[Word and element location data]
>> Start
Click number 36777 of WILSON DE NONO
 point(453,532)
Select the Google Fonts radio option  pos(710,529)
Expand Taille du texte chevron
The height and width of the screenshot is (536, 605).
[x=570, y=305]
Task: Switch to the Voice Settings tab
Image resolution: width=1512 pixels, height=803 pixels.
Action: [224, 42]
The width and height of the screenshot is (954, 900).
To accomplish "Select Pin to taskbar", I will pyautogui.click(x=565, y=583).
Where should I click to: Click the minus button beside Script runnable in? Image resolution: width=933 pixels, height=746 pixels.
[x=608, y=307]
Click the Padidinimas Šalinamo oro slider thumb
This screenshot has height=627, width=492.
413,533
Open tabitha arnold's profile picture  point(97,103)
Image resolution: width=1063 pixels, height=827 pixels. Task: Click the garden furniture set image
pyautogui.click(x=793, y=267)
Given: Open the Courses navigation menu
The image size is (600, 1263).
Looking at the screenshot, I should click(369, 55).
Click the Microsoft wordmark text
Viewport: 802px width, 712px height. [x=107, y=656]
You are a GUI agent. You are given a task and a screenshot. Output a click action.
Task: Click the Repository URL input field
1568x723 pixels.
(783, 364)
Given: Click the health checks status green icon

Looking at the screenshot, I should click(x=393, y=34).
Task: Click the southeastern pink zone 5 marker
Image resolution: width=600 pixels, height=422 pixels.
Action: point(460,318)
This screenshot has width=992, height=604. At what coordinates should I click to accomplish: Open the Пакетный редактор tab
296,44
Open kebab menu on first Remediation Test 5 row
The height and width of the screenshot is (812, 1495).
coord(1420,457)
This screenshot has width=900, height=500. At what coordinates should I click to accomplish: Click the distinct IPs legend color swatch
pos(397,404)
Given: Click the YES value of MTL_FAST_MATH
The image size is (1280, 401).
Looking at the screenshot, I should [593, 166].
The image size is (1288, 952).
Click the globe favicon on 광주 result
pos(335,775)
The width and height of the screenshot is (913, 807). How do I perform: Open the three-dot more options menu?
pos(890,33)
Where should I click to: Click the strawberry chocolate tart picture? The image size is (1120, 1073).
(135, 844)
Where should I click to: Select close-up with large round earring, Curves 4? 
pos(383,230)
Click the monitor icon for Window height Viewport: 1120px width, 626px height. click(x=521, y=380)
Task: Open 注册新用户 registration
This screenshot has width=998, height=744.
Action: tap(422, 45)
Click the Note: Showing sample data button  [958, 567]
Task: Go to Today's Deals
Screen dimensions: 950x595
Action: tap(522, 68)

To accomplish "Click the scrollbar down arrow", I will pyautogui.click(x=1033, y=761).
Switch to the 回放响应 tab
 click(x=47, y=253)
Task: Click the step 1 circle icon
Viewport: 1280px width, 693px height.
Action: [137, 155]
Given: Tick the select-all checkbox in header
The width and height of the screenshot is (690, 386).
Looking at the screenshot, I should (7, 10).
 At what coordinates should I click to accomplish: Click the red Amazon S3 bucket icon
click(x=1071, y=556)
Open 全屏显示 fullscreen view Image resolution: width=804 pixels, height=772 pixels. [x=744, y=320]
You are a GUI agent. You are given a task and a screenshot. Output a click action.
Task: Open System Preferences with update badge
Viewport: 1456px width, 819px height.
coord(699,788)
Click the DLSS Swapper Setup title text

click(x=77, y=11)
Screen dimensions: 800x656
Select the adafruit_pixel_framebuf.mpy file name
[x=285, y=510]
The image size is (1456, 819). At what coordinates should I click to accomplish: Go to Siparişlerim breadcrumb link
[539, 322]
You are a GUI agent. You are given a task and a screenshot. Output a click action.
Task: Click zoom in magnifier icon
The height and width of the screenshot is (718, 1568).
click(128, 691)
>> End
• _Exercise objective_: Copy out the lines of the listing above, starting at the line that contains "Task: Go to Today's Deals" and ending after the line that contains "Open 全屏显示 fullscreen". Keep every line unchanged.

• _Answer to the task_:
Task: Go to Today's Deals
Screen dimensions: 950x595
Action: tap(522, 68)

To accomplish "Click the scrollbar down arrow", I will pyautogui.click(x=1033, y=761).
Switch to the 回放响应 tab
 click(x=47, y=253)
Task: Click the step 1 circle icon
Viewport: 1280px width, 693px height.
Action: [137, 155]
Given: Tick the select-all checkbox in header
The width and height of the screenshot is (690, 386).
Looking at the screenshot, I should (7, 10).
 At what coordinates should I click to accomplish: Click the red Amazon S3 bucket icon
click(x=1071, y=556)
Open 全屏显示 fullscreen view Image resolution: width=804 pixels, height=772 pixels. [x=744, y=320]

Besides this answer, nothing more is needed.